Kiribati si trova sulla linea internazionale del cambio di data ed è il primo stato a salutare la nuova alba, il nuovo giorno, il nuovo anno: in qualche modo si può dire che "sia nel futuro". Ma il futuro di questo paese è apocalittico perché rischia di scomparire per sempre nell'arco di pochi decenni (secondo le previsioni entro i 30 o 50 anni), poiché l'innalzamento dei mari causato dal riscaldamento globale sta sommergendo a poco a poco il territorio delle isole.

Guidato da queste suggestioni, Fiorentino ha creato un gruppo di opere che descrivono il suo viaggio alla ricerca del futuro, cercando di rispondere ad un enigma irrisolvibile, in cui si sente l'eco, trasmutata dalla percezione di un giovane artista contemporaneo, di quel capolavoro straordinario di Paul Gaugin, Da dove veniamo? Chi siamo? Dove andiamo? (1897-98), considerato il suo testamento non solo artistico ma anche spirituale.

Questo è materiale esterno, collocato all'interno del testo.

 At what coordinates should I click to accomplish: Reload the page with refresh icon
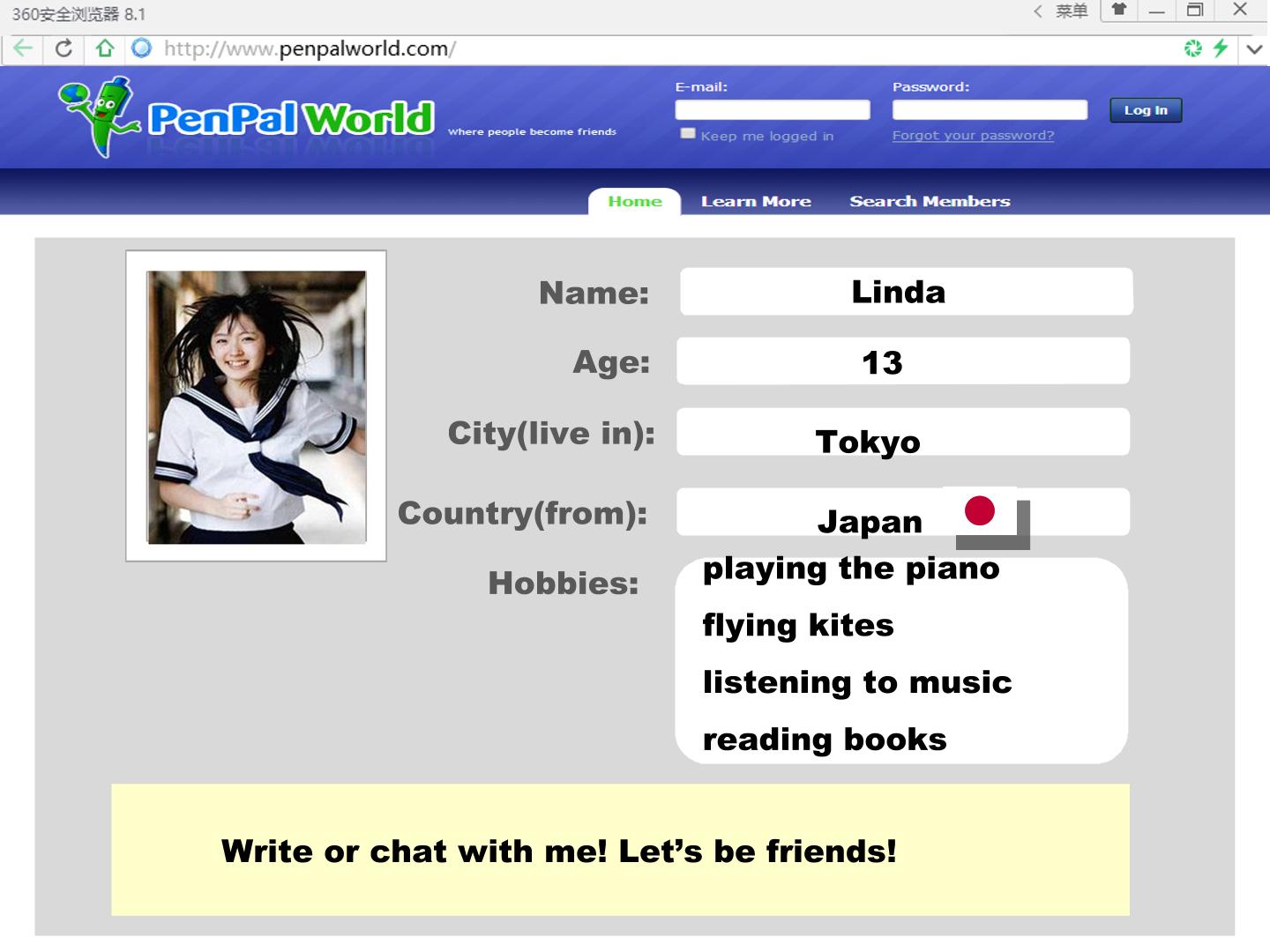[64, 48]
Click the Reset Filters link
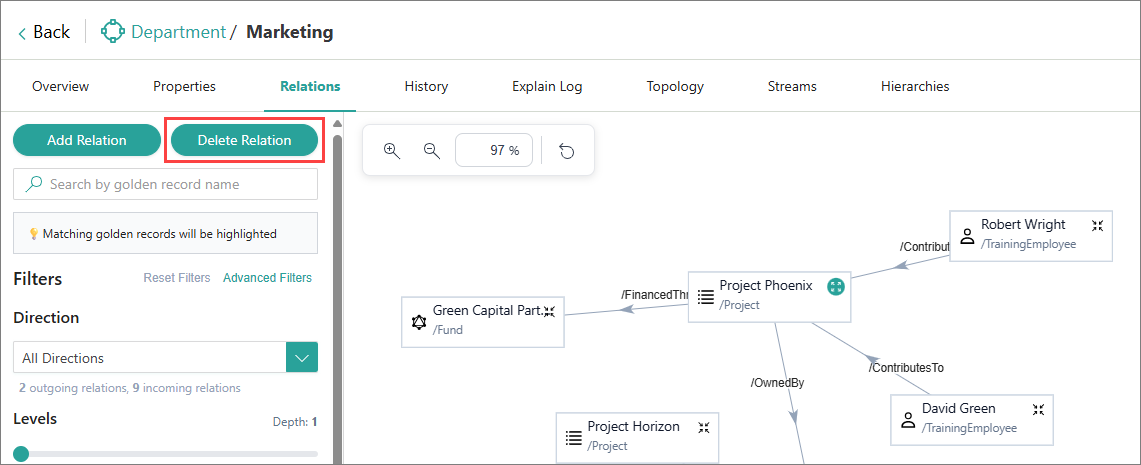The image size is (1141, 465). 177,278
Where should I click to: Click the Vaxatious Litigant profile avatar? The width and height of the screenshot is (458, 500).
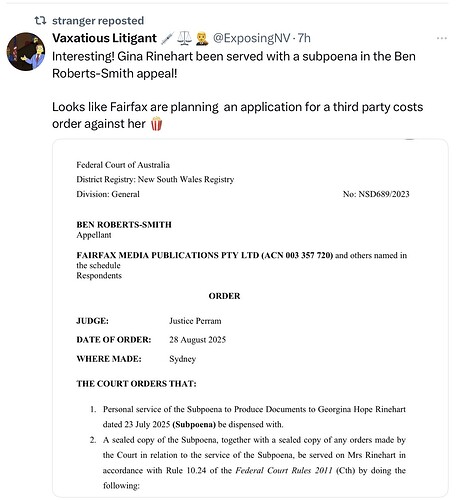point(26,52)
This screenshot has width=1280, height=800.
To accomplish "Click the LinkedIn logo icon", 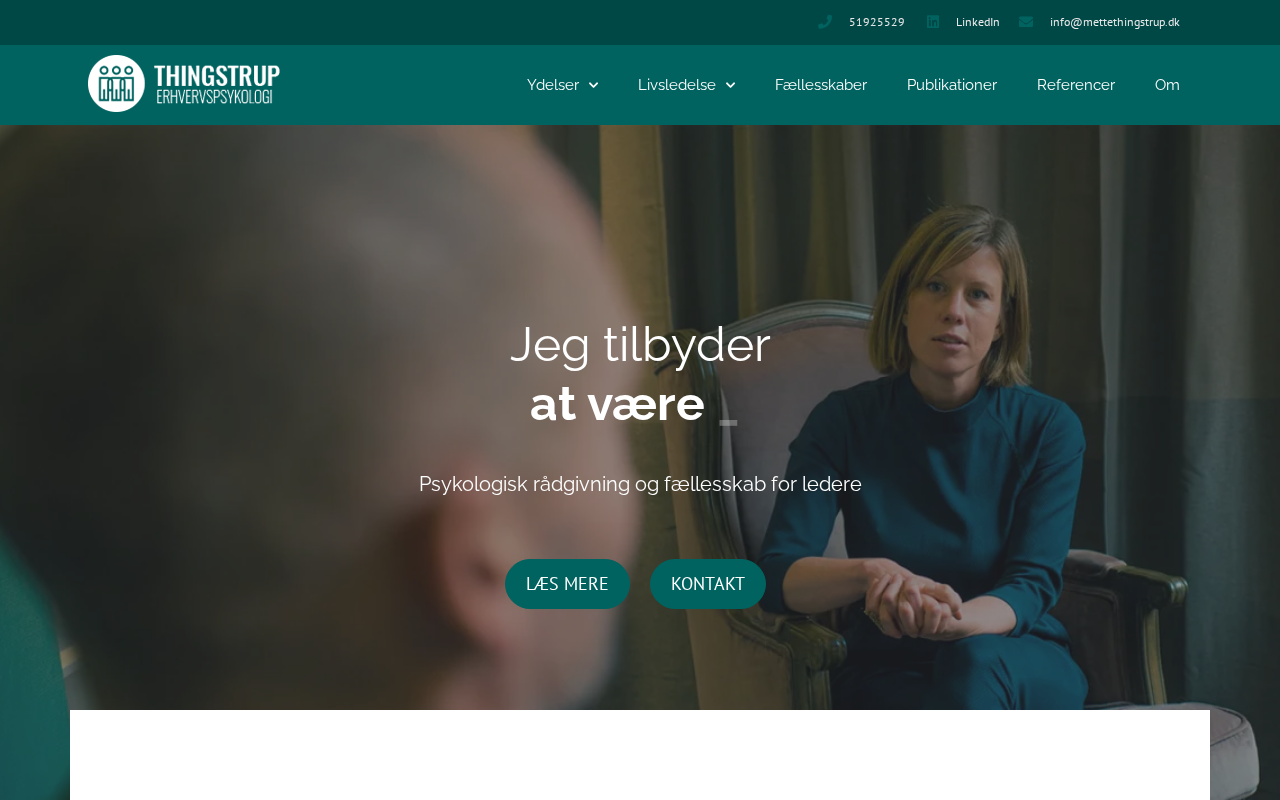I will click(x=933, y=22).
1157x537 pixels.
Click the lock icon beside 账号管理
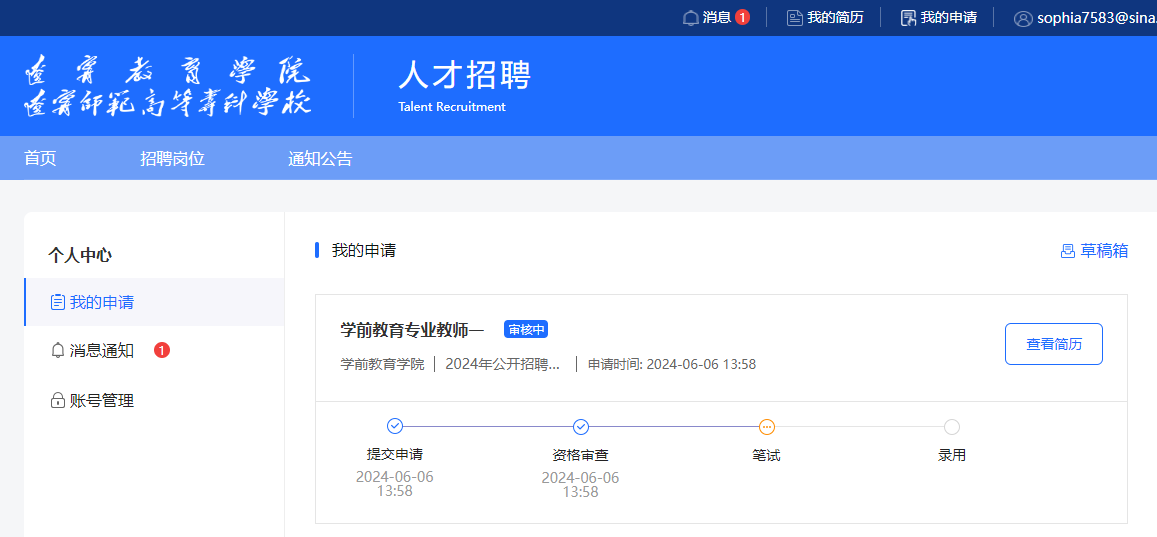(x=58, y=401)
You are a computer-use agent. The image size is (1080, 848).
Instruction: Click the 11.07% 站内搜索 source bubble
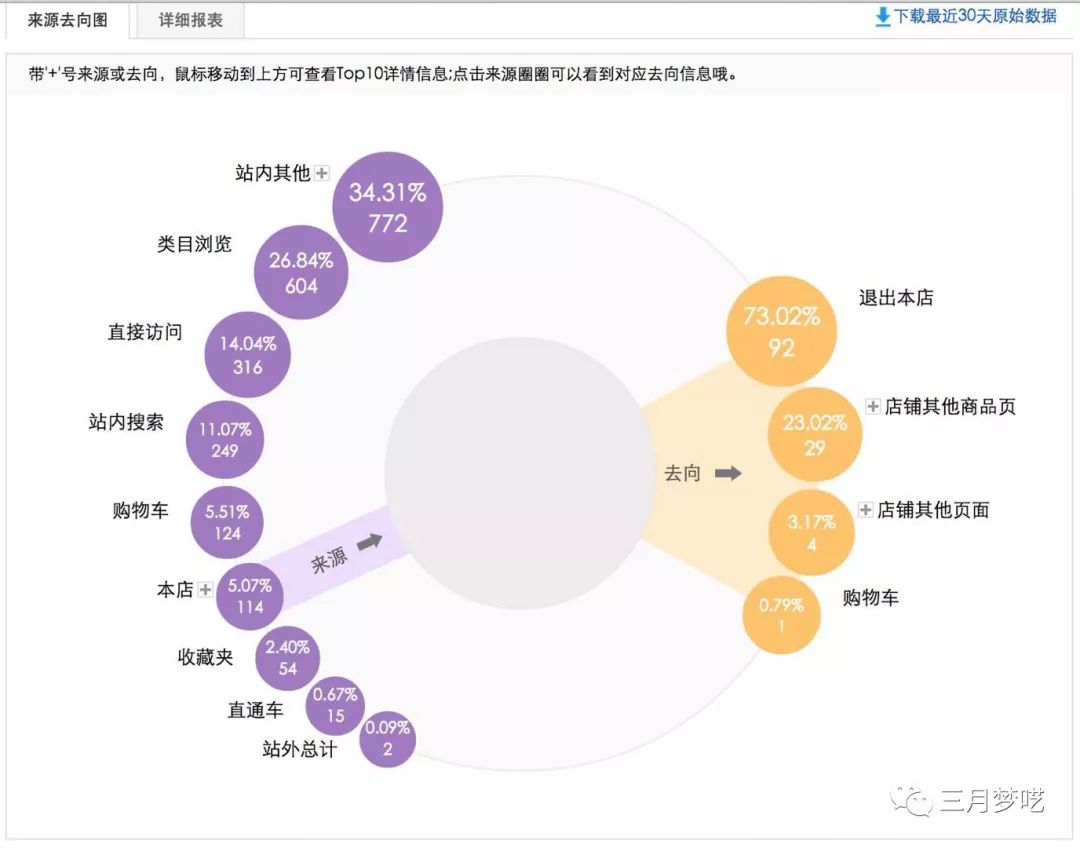coord(225,440)
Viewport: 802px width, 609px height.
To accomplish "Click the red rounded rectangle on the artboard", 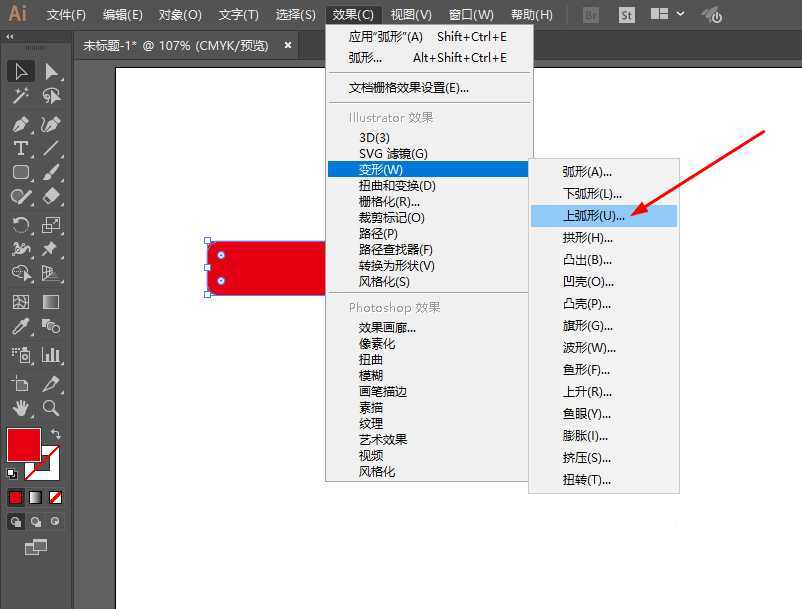I will click(265, 267).
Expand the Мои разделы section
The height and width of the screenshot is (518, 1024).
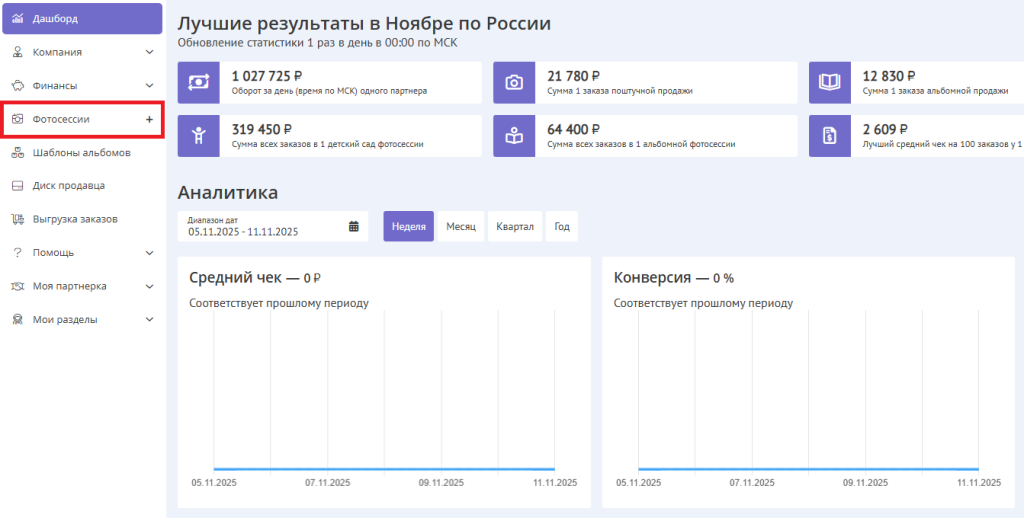pyautogui.click(x=149, y=320)
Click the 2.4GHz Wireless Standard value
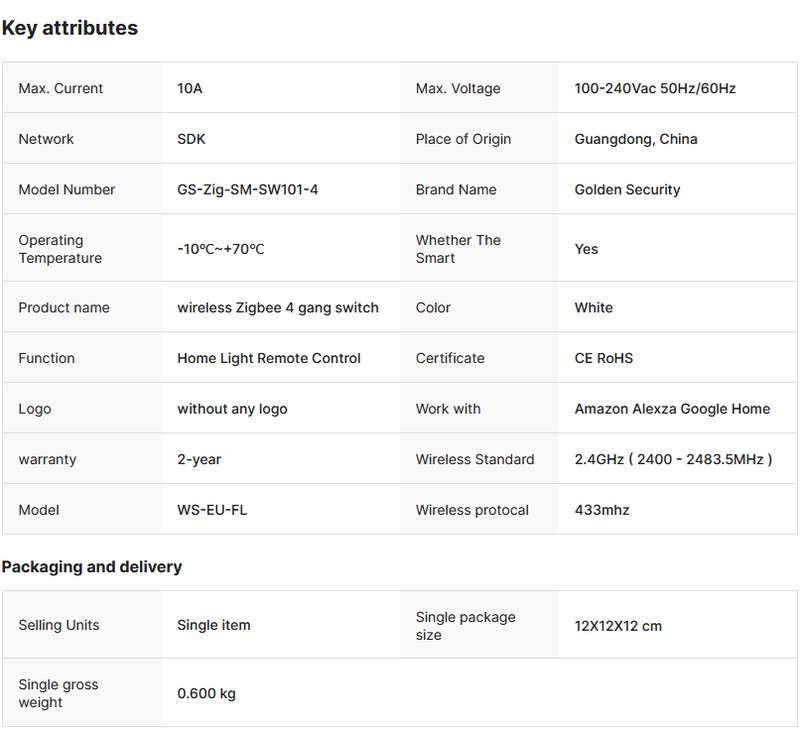Viewport: 800px width, 733px height. click(674, 460)
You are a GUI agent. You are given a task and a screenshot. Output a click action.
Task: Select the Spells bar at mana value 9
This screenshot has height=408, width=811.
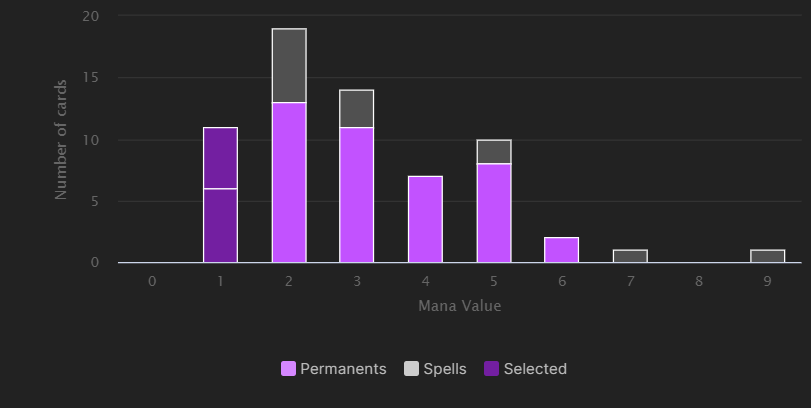767,256
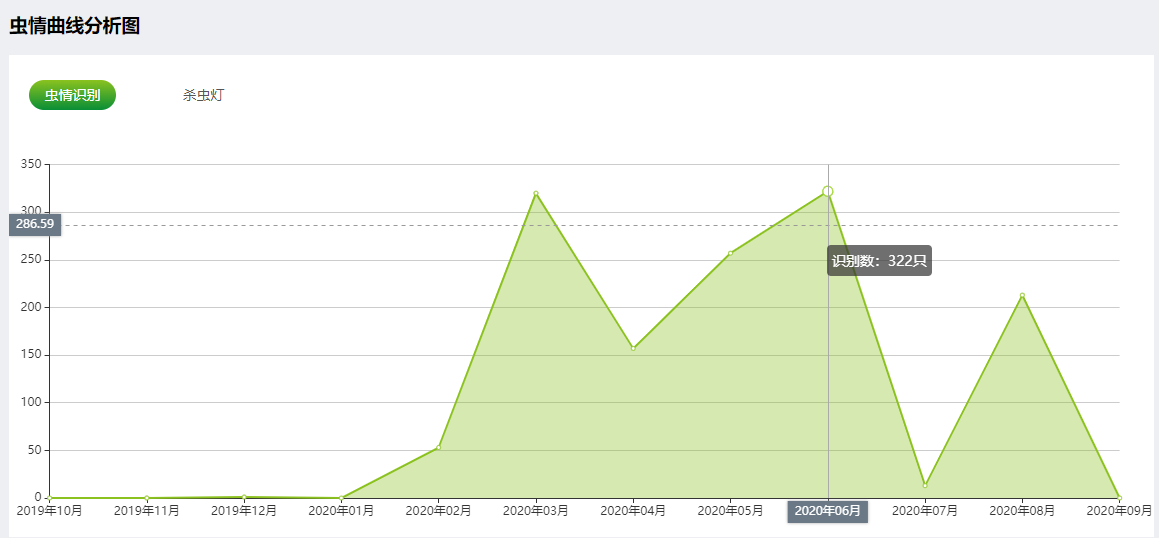Click the 286.59 y-axis pointer label
1159x538 pixels.
(35, 224)
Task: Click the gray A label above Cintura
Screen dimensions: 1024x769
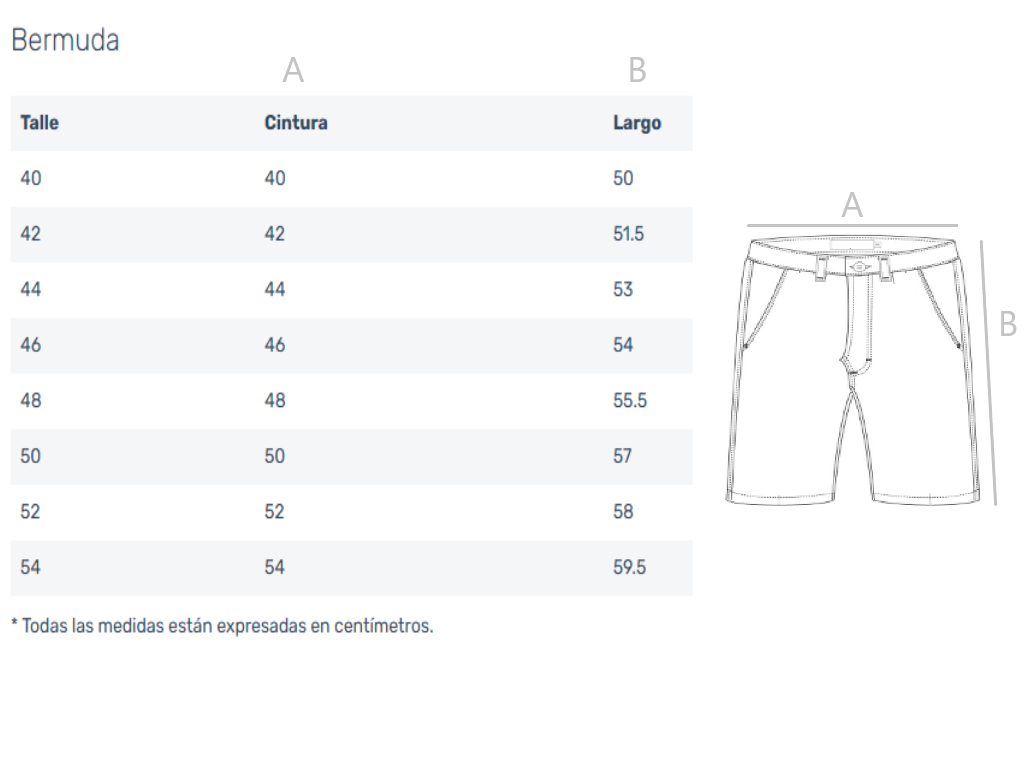Action: tap(293, 70)
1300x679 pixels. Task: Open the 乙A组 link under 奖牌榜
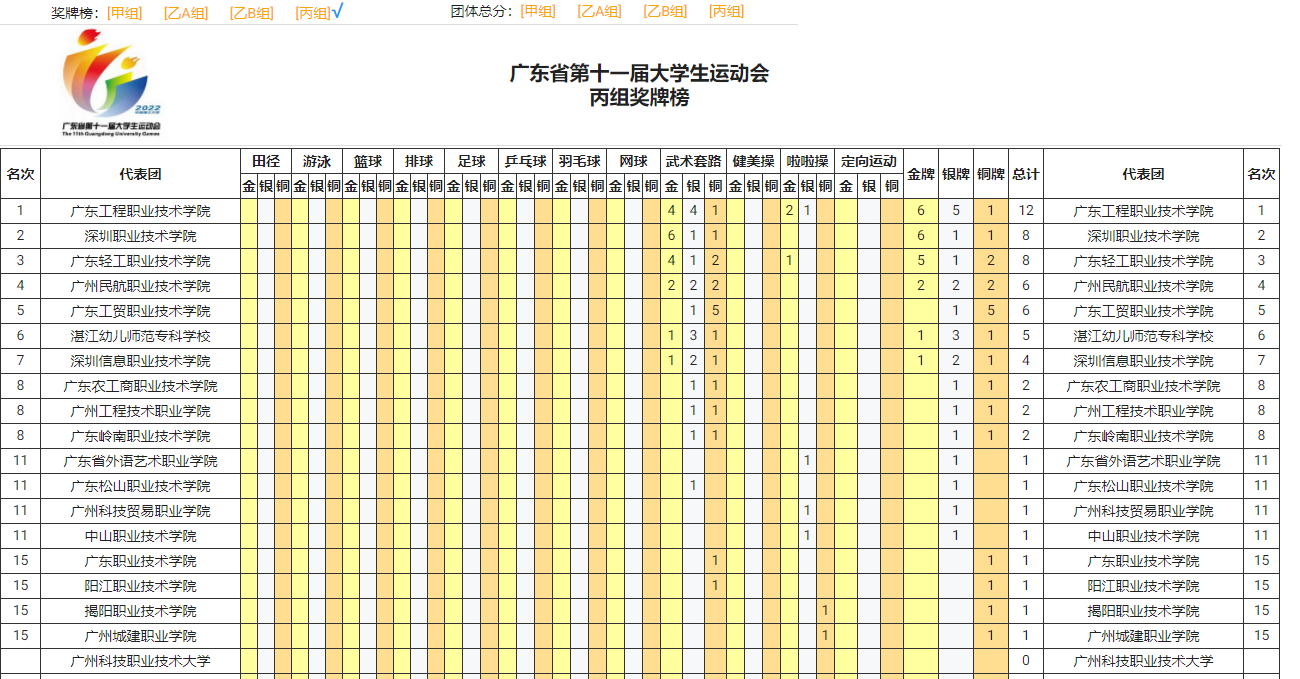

La linea del tempo a Kiribati perde il suo confine, permette distorsioni che hanno portato l'artista a "viaggiare nel tempo", in una dimensione sospesa e indefinita, casuale, in un continuo rimando volto a valutare la prospettiva a seconda della direzione percorsa. Così, l'idea di futuro perde la sua connotazione tradizionale, il suo dualismo, positivista o catastrofista, per lasciare spazio a nuove e più libere interpretazioni.

Nell'ambito di Grand Tour Contemporaneo, programma di mostre ed eventi dedicati all'arte contemporanea italiana promosso dal Comitato Fondazioni Arte Contemporanea, lunedì 15 aprile 2019 è presentato in anteprima il video dal titolo Kiribati, realizzato dall'artista sull'isola.

Il video, esposto nello Spazio Molini situato nei sotterranei del Pastificio Cerere, recentemente recuperato a seguito dei lavori di risistemazione dell'antico mulino della ex fabbrica di pasta, completa il percorso della mostra.

Il progetto è realizzato con il sostegno del MiBAC e di SIAE, nell'ambito dell'iniziativa "Sillumina – Copia privata per i giovani, per la cultura".